Figure: OTP Hardware Token (KOBIL SecOVID) and SAP Authenticator app (Software OTP)
This is now the point where KOBIL, an official member of the SAP PartnerEdge open ecosystem, extends the SAP Cloud Platform SDK for iOS with a strong 2-factor-authentication mechanism, e.g. by introducing a second and independent factor “possession” which binds the user’s digital identity to his or her individual mobile device. This avoids using the app on another device with the same user credentials, since it would not run on the second device without being properly activated there. From the usability perspective, the end user is faced only with the PIN / passcode / password entry he or she already knows, so there is no need to train him or her to a different handling or annoying users with handling OTP tokens or OTP apps. The KOBIL security SDK introduces the second factor “possession” silently in the background, withstanding even very skilled attacks.
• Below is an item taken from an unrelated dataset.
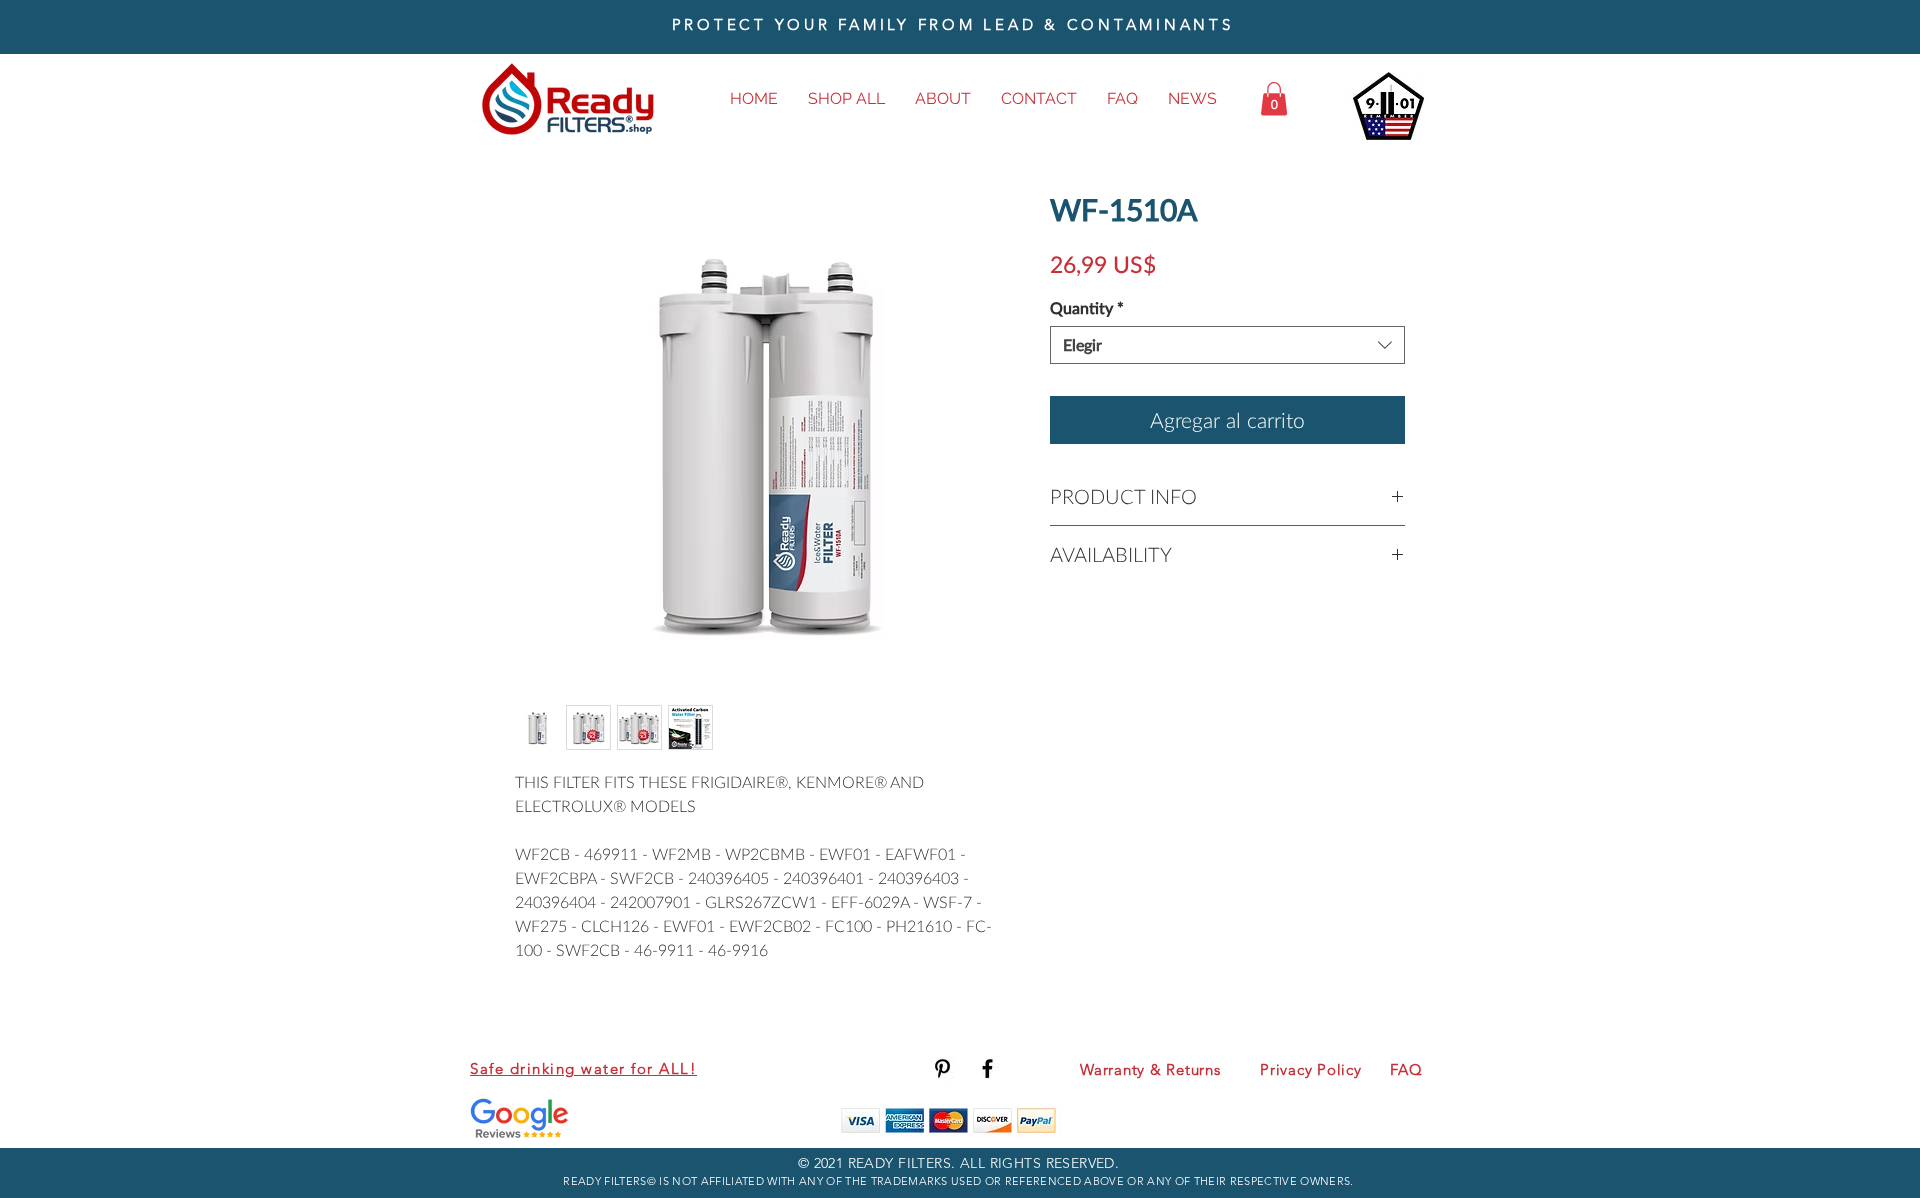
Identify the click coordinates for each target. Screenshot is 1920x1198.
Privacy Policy (1311, 1069)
Implementing KOBIL technology to apps using the SAP Cloud Platform SDK for iOS is quite simple, just by adding the KOBIL security SDK to an app project built with the SAP Cloud Platform SDK for iOS. The KOBIL security SDK establishes a second network connection to the KOBIL “Smart Security Management Server”, the so-called “Digitanium Channel”, through which a set of security parameters is checked online before cryptographically unlocking the end user’s digital identity on this particular mobile device. This also includes checking the so-called “device-binding parameter”, which is like a unique fingerprint for each mobile device. Only if this “device-binding parameter” matches the reference values, the digital identity is unlocked by the KOBIL security SDK and can be further used to authenticate (integrated with SAP CloudIdentity or SAP ID Service) or to generate digital signatures.